If you already know that the offset isn't going to blow up a speaker, then you can connect them and measure offset. But most of the time, offset will read about the same whether a speaker (or dummy load) is connected or not.
 
So I received a 0 on my Sansui AU-7500, does that mean I have a "capacitor" output? And if so, what does that tell me?

Or did I just do it wrong? :)
 
Maybe this was mentioned on some of the 217 previous pages, but in case it didn't here goes my suggestion to those that some electronics knowledge.

If your amplifier or receiver has no speaker protection, get yourself a speaker protection board from eBay. They are very cheap and worth the expense.

Get it from a reliable eBay retailer, as the relay quality is important.

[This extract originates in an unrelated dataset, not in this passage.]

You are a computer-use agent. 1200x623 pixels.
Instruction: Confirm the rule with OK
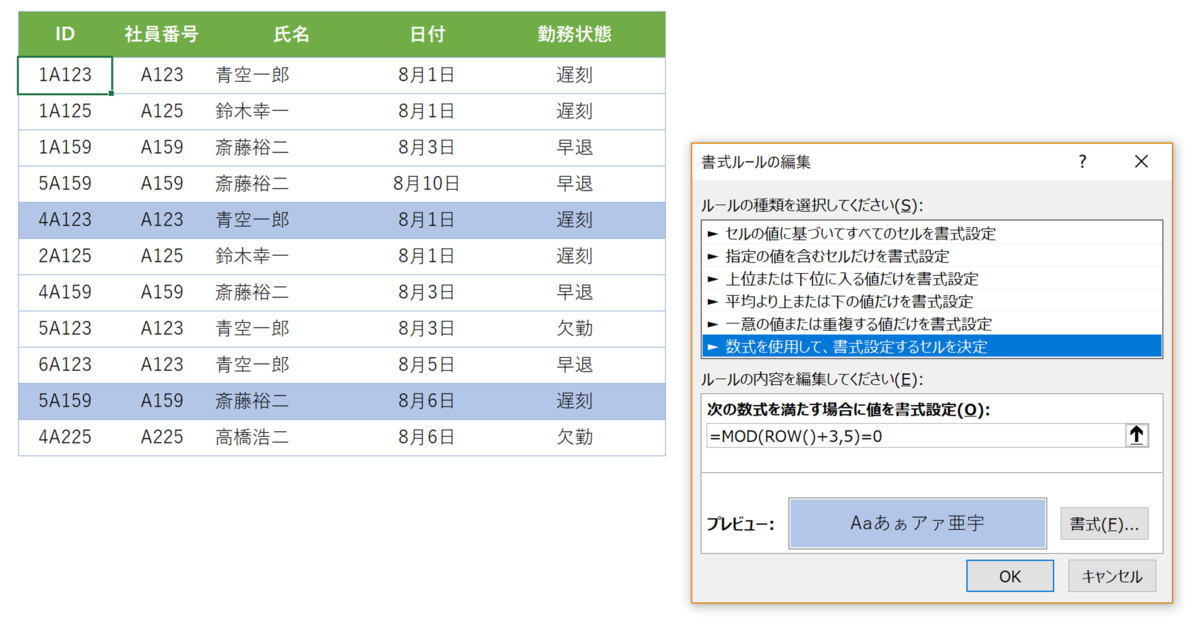click(1009, 575)
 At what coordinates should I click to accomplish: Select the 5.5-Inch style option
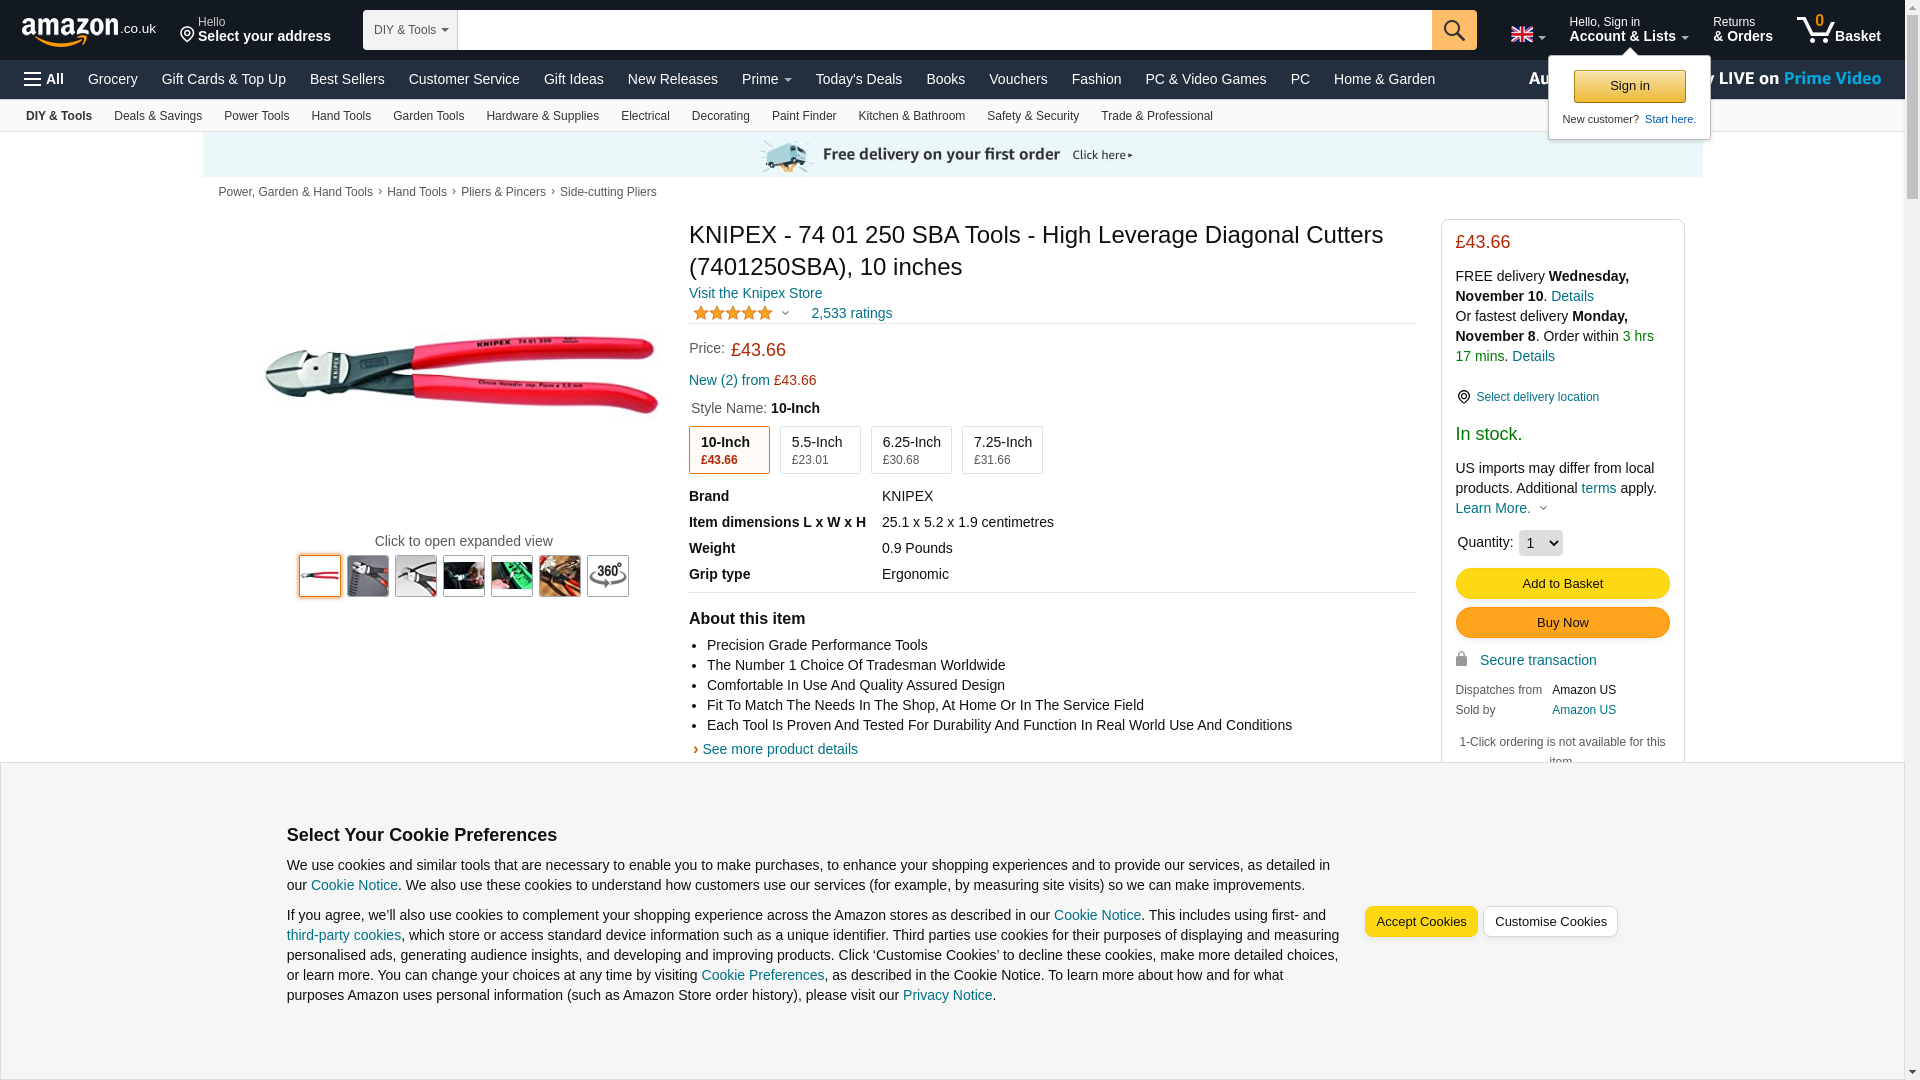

That doesn't mean that you don't have to check and adjust your offset, but at least you won't blow your speaker due to a malfunction offset. Millivolts are not so dangerous, but several volts will be. Certainly more costly than a protection board.
 
First things first, thank you EchoWars, for this informational and epic thread. I pickup up a Nakamichi SR-4A today, and all I could think about was this thread. I reviewed your instructions, and hooked up my DVM. Right channel 8.7 MV, and the left channel was 10.5 MV. YES!!! A little cleaning and I'm off to test it in my system. Thank you very much for educating me.